WHAT THIS TASK INVOLVES -
Reproduce exactly the span of lines beginning at the one with "Screen dimensions: 1456x819" and ending at the last line of the data below, omitting pictures.

ENTRIES SUPPLIED -
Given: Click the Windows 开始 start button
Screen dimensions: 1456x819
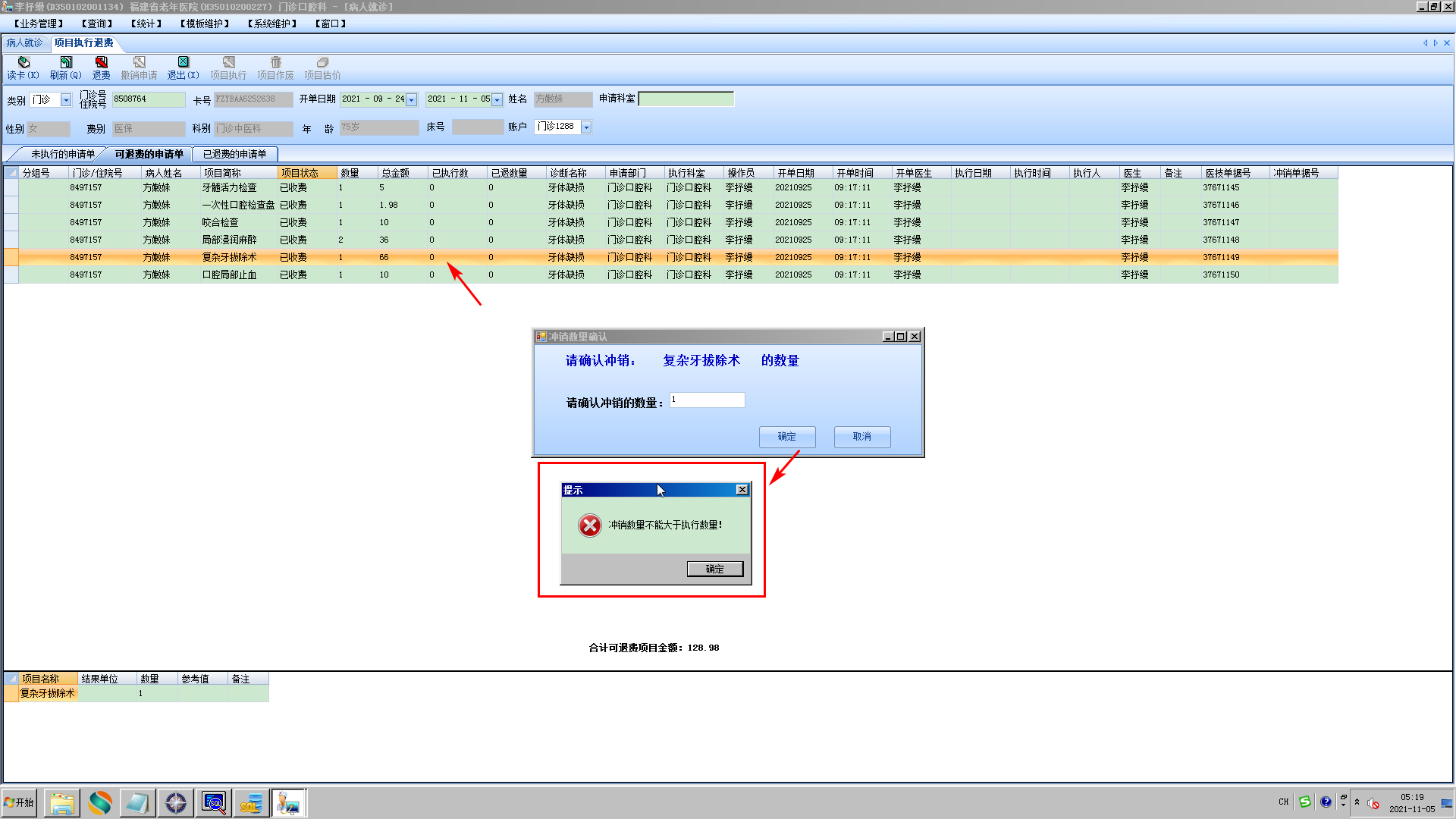Looking at the screenshot, I should click(x=20, y=802).
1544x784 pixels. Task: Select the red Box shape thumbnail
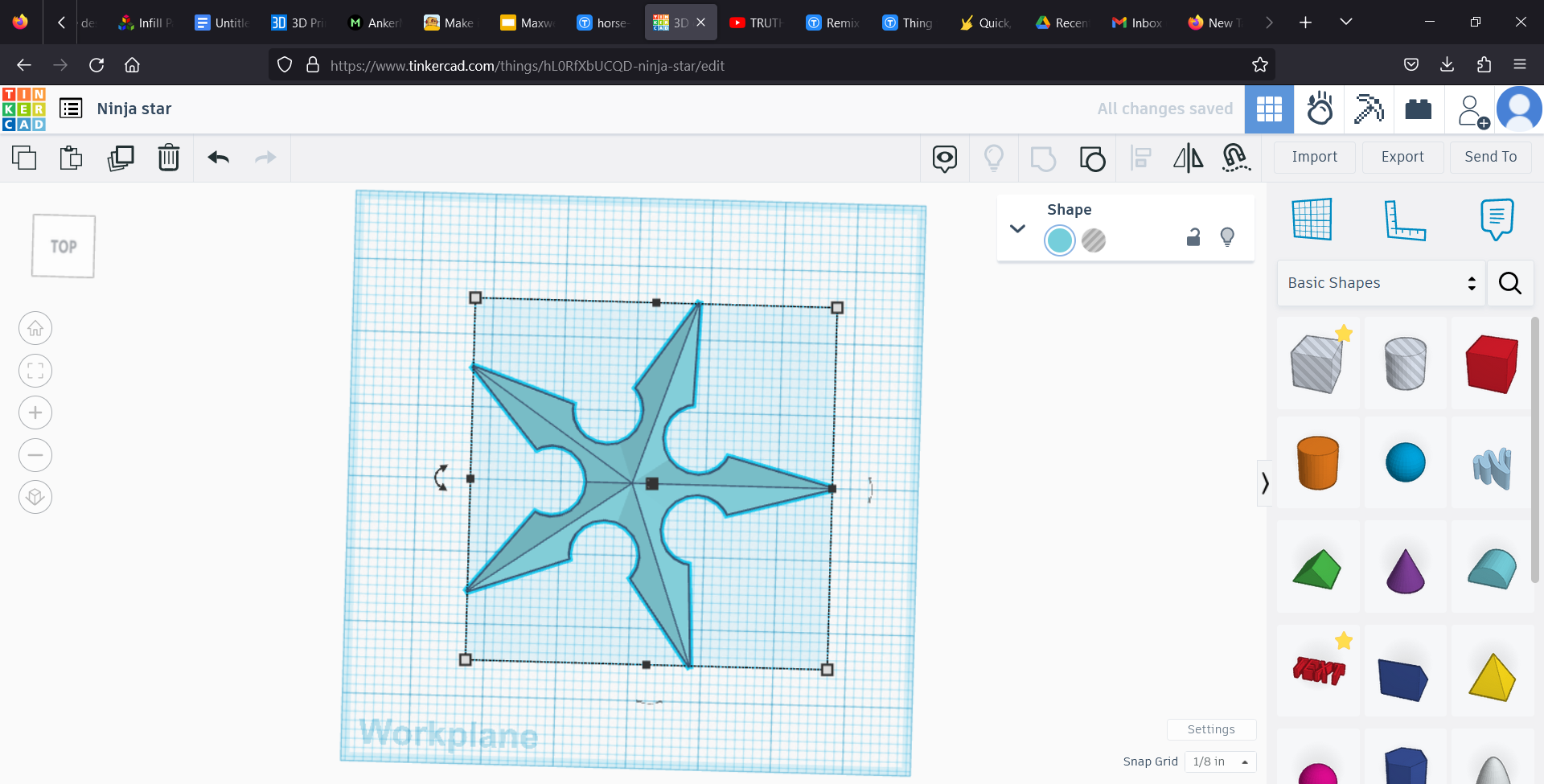pyautogui.click(x=1492, y=363)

ANSWER -
Screen dimensions: 1456x819
Looking at the screenshot, I should click(x=20, y=802).
1544x784 pixels. Task: Select the red Box shape thumbnail
pyautogui.click(x=1492, y=363)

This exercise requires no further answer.